Problem description: Update the rows starting at the line containing "Click the decorative purple grid image strip" and ending at the line containing "The image size is (500, 626)." by replacing "Select" with "Choose". Keep everything else in those lines unchanged, and return only those lines.

Dataset records:

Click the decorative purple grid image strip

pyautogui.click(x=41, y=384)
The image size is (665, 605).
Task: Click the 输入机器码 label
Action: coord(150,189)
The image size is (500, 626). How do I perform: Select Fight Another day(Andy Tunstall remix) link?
--
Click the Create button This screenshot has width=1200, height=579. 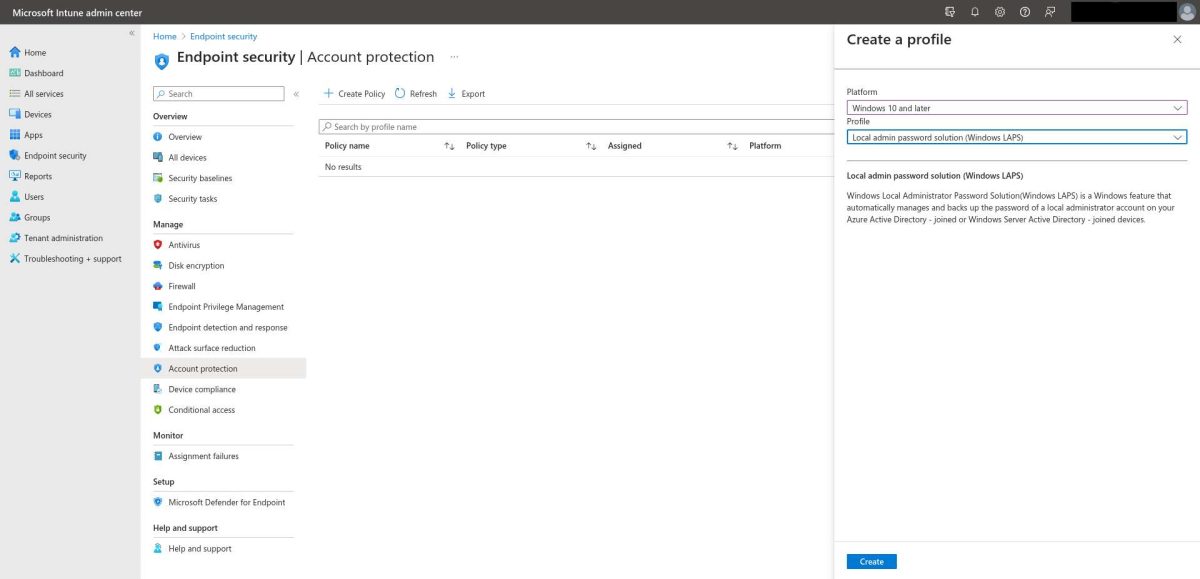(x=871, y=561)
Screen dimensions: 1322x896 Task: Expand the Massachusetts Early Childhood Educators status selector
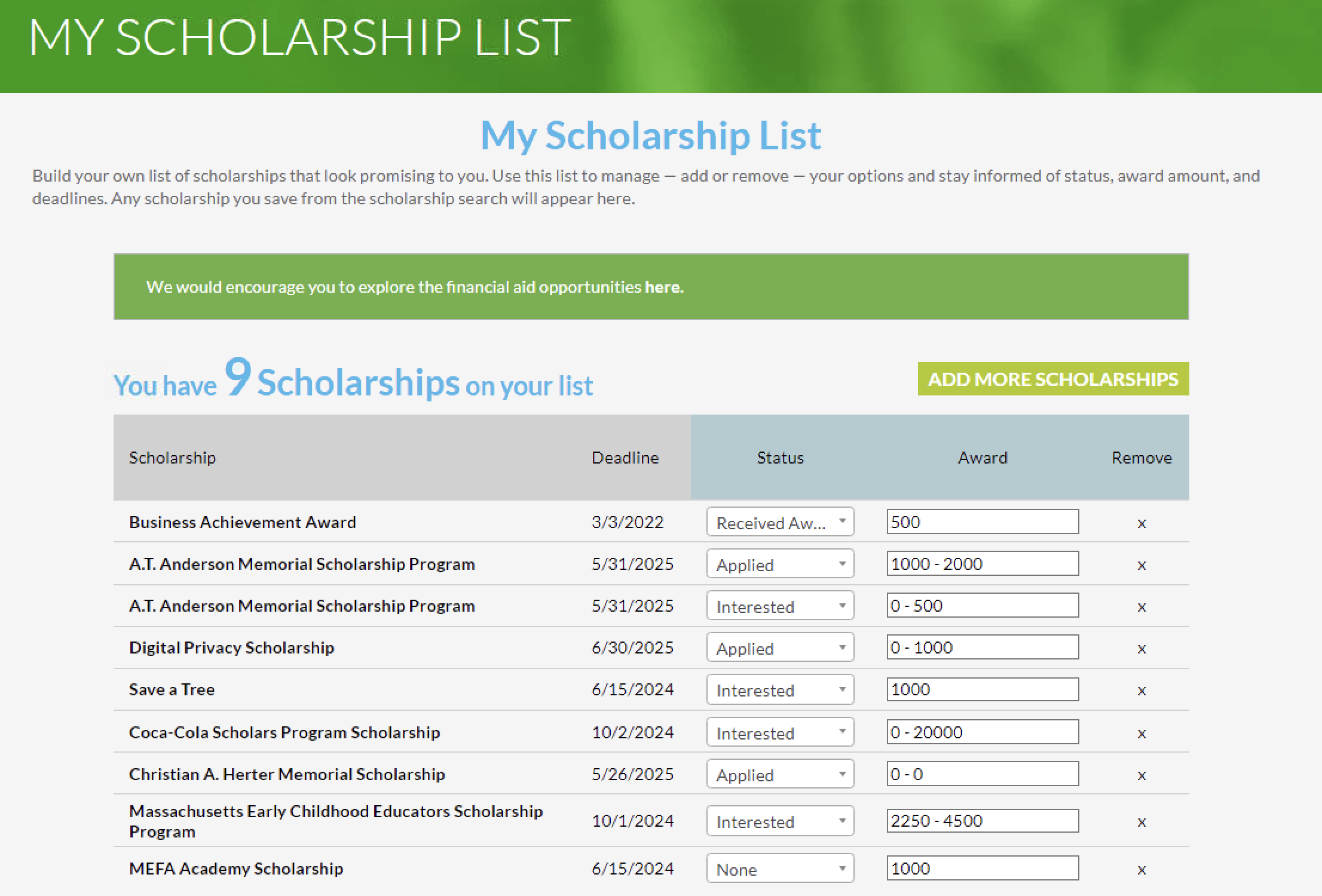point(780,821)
* * *
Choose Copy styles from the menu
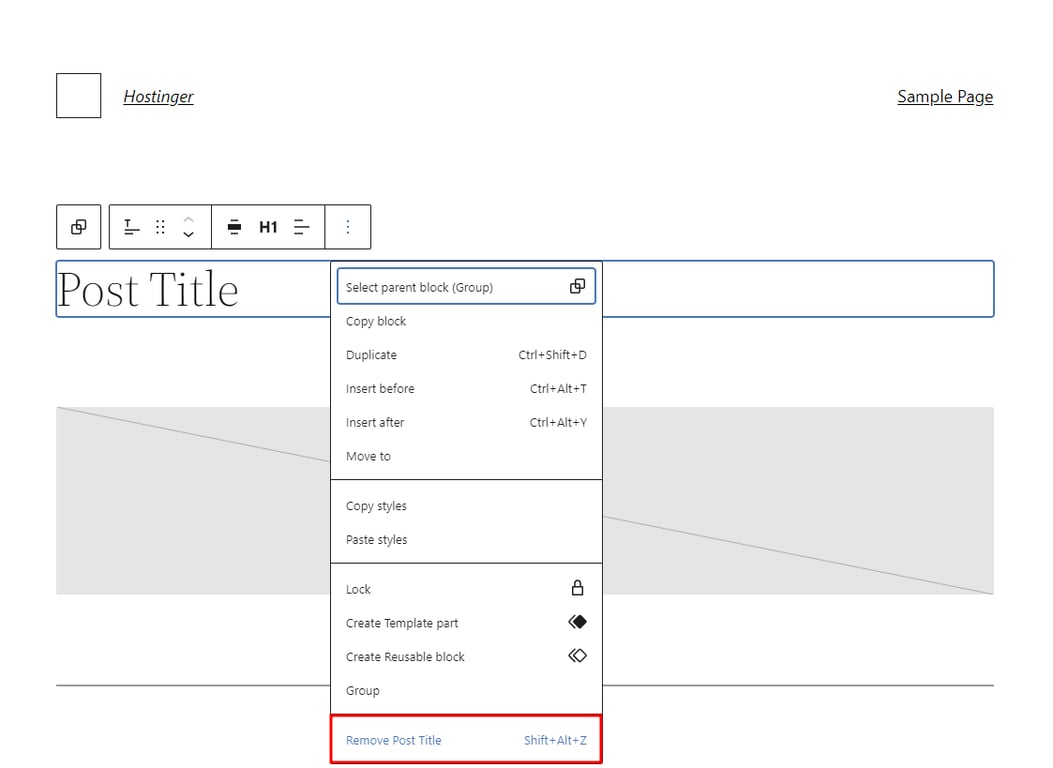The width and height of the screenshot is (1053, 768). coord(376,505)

Exercise answer:
Click the decorative purple grid image strip

pyautogui.click(x=41, y=384)
The image size is (665, 605).
Task: Click the 输入机器码 label
Action: coord(150,189)
The image size is (500, 626). How do I perform: Choose Fight Another day(Andy Tunstall remix) link?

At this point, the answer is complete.